What you are asked to do: Only a number is wanted: how many lines in the records below contain "plan"?
--- Extracted data Enclosed Below ---
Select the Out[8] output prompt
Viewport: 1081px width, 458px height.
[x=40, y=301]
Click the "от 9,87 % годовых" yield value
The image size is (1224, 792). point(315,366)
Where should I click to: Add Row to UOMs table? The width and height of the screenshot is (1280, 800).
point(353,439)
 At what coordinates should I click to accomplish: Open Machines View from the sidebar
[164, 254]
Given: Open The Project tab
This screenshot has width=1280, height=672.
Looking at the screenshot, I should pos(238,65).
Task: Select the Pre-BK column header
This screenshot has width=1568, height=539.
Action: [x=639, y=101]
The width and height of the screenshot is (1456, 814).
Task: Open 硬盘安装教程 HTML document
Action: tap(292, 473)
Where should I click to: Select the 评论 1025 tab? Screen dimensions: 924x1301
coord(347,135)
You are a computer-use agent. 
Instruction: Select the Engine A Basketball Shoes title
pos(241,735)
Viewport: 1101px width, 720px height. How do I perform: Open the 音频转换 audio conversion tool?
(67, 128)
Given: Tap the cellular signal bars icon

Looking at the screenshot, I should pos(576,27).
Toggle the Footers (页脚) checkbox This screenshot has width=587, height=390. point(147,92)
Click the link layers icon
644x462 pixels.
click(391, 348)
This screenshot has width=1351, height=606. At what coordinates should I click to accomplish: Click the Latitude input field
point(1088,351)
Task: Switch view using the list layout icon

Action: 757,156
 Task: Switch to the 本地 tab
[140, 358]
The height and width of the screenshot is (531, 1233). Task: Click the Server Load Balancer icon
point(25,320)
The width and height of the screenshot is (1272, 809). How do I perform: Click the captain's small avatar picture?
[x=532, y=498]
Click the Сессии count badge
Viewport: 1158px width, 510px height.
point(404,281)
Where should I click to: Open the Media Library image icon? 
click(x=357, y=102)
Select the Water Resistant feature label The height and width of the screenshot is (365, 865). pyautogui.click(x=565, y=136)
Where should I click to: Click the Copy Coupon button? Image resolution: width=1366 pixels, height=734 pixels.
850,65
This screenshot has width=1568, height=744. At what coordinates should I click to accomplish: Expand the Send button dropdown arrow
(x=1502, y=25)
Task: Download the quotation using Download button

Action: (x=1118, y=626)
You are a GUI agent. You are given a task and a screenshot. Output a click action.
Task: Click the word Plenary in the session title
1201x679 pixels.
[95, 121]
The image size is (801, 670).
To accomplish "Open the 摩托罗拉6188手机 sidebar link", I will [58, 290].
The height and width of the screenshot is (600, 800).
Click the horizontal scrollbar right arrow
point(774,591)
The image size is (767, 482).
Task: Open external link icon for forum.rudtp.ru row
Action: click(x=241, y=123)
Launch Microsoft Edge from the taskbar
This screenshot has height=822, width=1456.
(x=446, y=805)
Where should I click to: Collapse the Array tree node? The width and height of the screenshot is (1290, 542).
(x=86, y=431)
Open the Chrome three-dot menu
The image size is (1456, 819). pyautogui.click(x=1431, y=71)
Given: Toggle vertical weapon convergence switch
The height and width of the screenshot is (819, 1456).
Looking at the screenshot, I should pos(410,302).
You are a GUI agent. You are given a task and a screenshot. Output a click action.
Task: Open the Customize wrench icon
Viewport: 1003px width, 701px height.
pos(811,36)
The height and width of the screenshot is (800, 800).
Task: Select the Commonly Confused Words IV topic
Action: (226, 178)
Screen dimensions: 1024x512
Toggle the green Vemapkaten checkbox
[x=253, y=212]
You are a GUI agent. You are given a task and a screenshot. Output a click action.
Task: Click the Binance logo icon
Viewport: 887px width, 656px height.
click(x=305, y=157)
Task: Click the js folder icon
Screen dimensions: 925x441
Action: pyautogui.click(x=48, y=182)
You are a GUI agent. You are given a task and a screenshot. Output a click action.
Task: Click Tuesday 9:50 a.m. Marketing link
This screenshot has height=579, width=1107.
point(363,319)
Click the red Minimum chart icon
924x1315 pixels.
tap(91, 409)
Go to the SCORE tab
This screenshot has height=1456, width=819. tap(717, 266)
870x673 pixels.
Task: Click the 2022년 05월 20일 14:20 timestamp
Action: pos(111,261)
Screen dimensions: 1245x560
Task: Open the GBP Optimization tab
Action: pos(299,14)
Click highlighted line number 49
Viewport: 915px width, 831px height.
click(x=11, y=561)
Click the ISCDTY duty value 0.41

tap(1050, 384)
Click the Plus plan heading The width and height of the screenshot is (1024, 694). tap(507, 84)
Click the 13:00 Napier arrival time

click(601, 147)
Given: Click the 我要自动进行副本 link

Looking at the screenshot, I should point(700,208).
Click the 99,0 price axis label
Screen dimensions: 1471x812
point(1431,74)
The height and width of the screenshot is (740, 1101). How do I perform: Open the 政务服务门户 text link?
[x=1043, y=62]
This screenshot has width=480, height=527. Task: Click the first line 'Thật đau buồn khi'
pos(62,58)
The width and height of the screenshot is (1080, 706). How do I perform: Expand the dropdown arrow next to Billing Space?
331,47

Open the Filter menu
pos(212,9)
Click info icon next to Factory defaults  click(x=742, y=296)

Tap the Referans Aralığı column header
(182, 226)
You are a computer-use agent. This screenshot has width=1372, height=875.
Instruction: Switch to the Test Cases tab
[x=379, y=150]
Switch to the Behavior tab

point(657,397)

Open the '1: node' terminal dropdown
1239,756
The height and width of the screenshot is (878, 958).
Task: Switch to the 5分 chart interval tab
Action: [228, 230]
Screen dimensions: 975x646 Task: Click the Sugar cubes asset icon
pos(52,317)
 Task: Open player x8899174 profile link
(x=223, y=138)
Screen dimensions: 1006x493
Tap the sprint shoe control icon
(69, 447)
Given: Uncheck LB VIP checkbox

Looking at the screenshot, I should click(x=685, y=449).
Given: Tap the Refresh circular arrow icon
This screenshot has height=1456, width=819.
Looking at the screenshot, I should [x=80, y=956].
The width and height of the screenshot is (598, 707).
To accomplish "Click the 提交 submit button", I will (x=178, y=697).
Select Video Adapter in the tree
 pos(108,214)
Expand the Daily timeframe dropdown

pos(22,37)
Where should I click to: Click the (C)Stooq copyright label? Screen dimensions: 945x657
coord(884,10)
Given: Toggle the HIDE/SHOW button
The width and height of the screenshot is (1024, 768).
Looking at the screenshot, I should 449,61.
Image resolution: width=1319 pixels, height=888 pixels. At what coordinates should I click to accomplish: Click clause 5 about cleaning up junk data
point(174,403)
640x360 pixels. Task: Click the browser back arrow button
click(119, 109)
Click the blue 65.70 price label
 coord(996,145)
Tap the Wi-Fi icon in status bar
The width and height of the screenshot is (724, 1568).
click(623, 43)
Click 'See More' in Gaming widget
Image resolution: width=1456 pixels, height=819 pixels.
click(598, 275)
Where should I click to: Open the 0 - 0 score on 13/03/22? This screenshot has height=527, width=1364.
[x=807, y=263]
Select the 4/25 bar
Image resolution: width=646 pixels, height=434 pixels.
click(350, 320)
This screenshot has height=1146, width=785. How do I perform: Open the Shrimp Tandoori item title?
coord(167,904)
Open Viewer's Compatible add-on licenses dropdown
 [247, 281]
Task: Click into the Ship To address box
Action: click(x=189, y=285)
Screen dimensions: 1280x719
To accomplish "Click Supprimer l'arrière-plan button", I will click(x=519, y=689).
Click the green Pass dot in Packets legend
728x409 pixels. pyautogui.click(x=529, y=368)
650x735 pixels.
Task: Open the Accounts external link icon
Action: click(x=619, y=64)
--- End of Enclosed Extracted data ---
Task output: 2